World First Research Reveals Only One Quarter Of Britain’s SMEs Are Trading Overseas

World First Research Reveals Only One Quarter Of Britain’s SMEs Are Trading Overseas

With Brexit looming, it would make sense for Britain’s small business community to be revisiting contingency plans for trading abroad, but it seems that instead, firms are losing their appetite for overseas trade altogether, research from Money Transfer firm World First has revealed.

World First’s Global Trade Barometer suggests that the number of British firms doing business abroad hit a new low in Q4 2017, dropping to just 26% of all SME’s. One year previously, more than half (52%) of businesses surveyed were engaged in international trade, which means that some 1.5 million businesses have suspended their overseas operations in the last year.

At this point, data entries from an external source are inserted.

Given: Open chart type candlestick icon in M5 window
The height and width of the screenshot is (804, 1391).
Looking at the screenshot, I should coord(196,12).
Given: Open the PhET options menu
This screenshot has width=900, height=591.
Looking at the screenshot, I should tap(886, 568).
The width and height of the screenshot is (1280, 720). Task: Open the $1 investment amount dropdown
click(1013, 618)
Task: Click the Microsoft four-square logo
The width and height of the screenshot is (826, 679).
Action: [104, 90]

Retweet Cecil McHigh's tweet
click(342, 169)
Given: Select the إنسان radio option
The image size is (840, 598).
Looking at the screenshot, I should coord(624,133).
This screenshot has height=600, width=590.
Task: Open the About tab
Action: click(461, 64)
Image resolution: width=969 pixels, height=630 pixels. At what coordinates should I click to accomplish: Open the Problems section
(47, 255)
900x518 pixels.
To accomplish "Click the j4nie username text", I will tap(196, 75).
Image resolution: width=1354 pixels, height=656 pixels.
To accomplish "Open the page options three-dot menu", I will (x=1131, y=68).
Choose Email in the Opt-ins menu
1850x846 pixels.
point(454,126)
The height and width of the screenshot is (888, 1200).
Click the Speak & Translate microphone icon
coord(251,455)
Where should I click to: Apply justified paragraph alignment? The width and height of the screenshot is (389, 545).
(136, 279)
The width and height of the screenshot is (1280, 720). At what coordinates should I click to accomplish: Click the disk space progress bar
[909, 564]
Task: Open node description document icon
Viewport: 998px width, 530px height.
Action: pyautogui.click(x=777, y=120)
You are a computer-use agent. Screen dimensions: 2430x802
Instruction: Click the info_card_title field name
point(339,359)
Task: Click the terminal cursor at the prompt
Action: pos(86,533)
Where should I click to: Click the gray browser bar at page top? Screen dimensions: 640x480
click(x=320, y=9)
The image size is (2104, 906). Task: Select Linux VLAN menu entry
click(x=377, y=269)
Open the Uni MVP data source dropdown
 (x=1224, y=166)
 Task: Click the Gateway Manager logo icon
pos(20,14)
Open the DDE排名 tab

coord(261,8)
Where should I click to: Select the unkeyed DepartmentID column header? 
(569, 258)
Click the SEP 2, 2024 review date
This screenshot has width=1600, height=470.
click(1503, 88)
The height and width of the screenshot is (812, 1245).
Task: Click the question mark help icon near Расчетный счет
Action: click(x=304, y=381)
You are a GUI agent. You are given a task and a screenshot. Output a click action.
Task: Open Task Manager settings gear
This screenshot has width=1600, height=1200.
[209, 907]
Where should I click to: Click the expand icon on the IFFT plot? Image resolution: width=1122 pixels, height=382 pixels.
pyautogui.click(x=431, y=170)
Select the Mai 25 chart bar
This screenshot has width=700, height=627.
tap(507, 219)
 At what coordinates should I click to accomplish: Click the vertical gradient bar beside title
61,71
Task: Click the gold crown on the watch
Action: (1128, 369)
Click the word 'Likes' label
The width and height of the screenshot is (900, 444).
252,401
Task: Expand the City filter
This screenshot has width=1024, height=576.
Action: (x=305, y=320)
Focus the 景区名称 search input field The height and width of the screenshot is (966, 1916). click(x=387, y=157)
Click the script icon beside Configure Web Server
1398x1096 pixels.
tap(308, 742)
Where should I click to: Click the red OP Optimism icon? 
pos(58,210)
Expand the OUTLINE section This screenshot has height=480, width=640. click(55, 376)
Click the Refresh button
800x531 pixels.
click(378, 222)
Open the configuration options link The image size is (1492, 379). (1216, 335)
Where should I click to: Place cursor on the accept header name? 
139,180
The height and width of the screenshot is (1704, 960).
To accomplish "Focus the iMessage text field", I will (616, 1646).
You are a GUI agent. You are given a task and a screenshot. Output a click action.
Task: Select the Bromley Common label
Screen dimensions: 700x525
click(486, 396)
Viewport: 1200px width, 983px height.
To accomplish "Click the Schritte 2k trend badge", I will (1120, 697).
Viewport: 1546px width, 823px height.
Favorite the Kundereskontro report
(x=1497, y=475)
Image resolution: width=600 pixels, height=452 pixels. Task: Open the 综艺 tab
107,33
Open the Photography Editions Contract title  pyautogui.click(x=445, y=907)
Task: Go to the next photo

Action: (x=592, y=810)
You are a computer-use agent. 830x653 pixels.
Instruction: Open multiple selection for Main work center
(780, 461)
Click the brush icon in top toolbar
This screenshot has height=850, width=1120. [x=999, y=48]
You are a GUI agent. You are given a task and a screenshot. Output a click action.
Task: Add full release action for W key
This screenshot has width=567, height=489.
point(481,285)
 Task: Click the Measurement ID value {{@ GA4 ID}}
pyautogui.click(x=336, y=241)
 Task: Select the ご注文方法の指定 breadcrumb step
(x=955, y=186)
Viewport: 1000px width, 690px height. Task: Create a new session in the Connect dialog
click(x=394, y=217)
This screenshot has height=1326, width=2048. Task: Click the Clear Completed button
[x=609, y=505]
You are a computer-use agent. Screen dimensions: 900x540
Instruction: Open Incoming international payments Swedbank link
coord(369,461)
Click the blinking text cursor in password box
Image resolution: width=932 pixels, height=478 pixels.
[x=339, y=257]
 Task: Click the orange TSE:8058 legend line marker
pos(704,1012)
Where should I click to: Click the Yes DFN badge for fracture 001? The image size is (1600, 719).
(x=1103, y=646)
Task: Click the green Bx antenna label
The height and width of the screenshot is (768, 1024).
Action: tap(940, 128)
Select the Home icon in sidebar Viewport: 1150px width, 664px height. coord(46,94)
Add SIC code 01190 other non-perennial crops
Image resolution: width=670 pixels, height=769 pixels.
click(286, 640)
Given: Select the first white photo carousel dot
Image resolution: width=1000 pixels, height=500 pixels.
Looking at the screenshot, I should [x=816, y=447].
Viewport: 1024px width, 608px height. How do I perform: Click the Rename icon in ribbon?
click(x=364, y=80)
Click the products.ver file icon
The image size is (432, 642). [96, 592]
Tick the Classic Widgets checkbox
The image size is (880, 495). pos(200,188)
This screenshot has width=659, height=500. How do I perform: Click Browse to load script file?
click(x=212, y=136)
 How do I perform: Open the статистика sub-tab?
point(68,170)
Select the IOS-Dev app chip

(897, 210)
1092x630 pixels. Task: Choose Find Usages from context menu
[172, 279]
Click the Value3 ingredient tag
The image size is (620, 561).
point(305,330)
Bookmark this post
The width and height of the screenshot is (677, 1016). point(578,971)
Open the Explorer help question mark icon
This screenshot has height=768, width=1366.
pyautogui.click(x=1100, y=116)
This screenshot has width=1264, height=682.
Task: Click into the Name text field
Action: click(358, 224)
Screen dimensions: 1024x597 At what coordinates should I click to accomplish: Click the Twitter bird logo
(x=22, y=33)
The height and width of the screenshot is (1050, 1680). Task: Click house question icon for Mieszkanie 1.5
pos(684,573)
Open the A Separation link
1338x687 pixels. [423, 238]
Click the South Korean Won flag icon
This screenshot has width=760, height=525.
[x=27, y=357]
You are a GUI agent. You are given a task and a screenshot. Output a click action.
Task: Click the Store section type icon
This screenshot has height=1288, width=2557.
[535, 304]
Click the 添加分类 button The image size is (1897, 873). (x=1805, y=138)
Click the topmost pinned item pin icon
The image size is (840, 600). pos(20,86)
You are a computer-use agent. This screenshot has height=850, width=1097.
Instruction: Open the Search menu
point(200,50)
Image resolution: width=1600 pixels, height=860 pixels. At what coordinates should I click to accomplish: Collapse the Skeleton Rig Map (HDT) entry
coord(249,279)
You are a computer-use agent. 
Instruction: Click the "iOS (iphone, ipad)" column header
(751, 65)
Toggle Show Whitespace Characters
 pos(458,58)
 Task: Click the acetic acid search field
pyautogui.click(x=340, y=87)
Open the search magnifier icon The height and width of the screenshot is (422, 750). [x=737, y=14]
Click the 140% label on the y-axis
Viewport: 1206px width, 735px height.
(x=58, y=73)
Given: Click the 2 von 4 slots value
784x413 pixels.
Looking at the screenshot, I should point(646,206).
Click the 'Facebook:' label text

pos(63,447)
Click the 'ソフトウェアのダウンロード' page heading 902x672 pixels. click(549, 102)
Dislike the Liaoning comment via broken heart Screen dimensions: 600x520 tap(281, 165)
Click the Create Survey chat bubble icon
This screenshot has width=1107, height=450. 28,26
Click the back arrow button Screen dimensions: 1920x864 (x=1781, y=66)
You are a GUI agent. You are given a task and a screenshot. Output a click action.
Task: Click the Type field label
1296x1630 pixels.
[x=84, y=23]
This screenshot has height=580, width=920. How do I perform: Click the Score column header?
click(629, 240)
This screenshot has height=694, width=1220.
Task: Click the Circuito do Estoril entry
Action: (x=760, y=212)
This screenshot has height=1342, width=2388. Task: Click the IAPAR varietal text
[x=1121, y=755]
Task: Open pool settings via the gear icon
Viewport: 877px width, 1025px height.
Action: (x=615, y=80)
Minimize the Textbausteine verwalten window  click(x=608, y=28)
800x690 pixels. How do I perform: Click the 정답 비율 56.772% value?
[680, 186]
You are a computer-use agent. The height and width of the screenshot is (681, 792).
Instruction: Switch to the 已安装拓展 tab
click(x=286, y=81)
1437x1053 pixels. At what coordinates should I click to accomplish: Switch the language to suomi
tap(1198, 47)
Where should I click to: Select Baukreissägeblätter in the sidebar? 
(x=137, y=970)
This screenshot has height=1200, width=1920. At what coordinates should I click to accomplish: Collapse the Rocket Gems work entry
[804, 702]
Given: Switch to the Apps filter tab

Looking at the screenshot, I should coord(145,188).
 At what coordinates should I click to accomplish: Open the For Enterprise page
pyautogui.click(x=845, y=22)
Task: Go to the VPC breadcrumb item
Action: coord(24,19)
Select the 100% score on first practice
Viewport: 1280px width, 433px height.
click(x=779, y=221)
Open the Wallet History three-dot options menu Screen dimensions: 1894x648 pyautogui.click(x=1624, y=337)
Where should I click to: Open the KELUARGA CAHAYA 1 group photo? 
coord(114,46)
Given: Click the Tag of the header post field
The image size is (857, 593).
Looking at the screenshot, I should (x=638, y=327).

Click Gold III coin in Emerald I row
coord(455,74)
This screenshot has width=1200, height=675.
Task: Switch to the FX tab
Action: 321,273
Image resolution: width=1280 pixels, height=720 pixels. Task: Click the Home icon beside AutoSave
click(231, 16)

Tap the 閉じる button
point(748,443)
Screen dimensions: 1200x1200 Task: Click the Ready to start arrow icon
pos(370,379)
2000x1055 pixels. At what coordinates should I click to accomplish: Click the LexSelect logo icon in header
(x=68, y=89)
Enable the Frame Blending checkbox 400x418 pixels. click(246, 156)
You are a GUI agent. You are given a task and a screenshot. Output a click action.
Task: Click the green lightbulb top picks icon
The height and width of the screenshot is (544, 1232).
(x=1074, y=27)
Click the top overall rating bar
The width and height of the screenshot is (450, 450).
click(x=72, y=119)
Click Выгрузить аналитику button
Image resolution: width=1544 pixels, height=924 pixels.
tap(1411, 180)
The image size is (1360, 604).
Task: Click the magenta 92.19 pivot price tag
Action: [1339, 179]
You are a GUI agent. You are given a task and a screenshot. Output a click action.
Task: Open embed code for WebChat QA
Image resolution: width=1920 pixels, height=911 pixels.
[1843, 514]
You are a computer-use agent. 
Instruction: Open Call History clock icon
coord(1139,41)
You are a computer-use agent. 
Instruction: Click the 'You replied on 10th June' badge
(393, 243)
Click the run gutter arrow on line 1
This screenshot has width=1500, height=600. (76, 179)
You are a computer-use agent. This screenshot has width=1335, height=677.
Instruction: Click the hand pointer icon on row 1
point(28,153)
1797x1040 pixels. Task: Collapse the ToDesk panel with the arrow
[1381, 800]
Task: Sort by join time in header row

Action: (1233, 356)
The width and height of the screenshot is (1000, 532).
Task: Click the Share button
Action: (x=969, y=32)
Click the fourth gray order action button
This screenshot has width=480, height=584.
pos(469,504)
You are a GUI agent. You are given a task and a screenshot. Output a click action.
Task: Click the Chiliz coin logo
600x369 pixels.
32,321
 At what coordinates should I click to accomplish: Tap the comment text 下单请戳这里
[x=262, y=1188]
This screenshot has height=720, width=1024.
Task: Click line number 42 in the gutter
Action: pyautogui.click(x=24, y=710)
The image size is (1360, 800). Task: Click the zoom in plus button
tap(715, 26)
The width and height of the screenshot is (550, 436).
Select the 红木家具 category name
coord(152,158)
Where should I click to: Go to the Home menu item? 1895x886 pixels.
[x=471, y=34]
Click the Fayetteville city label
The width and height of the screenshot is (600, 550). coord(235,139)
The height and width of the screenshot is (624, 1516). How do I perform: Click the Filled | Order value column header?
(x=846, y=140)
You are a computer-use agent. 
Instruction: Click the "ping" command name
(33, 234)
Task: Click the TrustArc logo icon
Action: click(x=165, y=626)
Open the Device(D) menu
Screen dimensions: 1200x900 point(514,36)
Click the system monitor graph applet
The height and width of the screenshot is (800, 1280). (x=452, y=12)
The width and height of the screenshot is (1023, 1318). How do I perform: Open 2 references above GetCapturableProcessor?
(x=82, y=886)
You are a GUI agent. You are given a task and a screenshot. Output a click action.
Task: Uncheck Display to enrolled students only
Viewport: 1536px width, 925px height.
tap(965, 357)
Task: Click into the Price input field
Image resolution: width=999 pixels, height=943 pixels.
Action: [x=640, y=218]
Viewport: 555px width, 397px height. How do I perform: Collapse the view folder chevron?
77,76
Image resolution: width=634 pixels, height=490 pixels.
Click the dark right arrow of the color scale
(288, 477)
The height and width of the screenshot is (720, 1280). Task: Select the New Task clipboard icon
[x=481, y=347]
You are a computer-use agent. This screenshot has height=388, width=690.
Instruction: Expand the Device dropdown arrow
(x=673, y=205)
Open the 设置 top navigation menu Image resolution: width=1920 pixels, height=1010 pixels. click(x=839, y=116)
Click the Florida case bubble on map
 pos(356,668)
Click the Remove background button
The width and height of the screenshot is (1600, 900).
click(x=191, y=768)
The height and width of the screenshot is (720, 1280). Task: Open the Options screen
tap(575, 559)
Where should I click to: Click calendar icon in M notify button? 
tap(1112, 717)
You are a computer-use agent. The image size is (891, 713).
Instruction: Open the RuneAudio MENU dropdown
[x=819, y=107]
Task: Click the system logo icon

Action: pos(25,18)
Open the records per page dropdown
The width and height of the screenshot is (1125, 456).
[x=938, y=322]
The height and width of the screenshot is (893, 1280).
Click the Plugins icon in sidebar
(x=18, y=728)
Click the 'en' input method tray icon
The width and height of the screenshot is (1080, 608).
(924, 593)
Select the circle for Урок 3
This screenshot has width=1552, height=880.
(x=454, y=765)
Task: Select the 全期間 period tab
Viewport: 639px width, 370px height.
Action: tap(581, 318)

Despite the government’s best efforts, with the Department of International Trade pushing the benefits of trading overseas at every opportunity to avert a post-Brexit slowdown, the number of firms who plan to export during the next quarter has also dropped, from 31% in Q1 2017, to just 29% by Q4.

Despite the disappointing news, World First’s research did reveal that firms are becoming more comfortable with the fast approaching divorce from the EU. The most recent data from Q4 suggests that 41% of SMEs feel positive about Brexit, up from 33% year on year.

Those firms that are prepared to do business overseas, however, have met with above average levels of success. The Barometer revealed that average trading amounts rose to £45,536 in Q4, up more than £500 on average from the previous quarter. Those traders who are exporting tend also be be doing it across a greater number of regions, including Western Europe, Asia and North America.

Domestically, times have been tough, too. 43% of SME’s predicted growth of 5% or more during Q4 2017, but only 38% shared the same level of optimism going into Q1 2018.

World First suggested that overseas traders remain keen to take advantage of spikes in the Pound to Euro or Dollar exchange rate by locking in forward contracts, protecting themselves against future depreciation in the process. Inflation and interest rates are playing a key role in determining how the pound will perform, with the Bank of England rumoured to be planning to hike rates at least twice in the next year, and to try to bring levels of inflation under 2%.

London is where the highest percentage of businesses are making overseas transactions, with 45% of SMEs completing money transfers in Q3 2017, followed by the South East of England, 30%, West Midlands, 30%, and North West, 27%.